A further quote from Lewontin's review: "The primary problem is not to provide the public with the knowledge of how far it is to the nearest star and what genes are made of .. Rather, the problem is to get them to reject irrational and supernatural explanations of the world, the demons that exist only in their imaginations, and to accept a social and intellectual apparatus, Science, as the only begetter of truth."

Biology as Ideology: The Doctrine of DNA

New York: Nyrev, Inc, 1991

"Darwin's whole theory of evolution by natural selection bears and uncanny resemblance to the political economy of early capitalism as developed by the Scottish economists. Darwin had some knowledge of the economic survival of the fittest because he earned his living from investment in shares he followed daily in the newspapers. What Darwin did was take early nineteenth century political economy and expand it to include all of natural economy." p10

This is cited by Bethell in his "Darwin's House of Cards", p64 comments that Lewontin as well as Gould had Marxist leanings and were critical of natural selection because it resembled capitalism.
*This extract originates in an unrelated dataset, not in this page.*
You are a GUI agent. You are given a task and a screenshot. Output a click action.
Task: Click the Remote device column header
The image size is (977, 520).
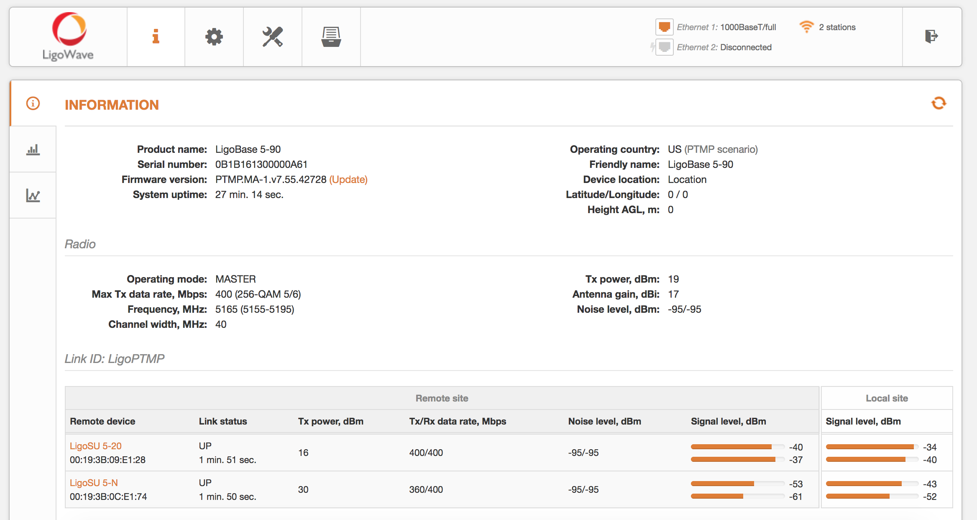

Testing the Theory of Natural Selection

Nature 236, no. 5343 (1972); 181-182
"For what good is a theory that is gauranteed by its internal logical structure to agree with all conceivable observations, irrespective of the real structure of the world? If scientists are going to use logically unbeatable theories about the world, they might as well give up natural science and take up religion. Yet is that not exactly the situation with regard to Darwinism?"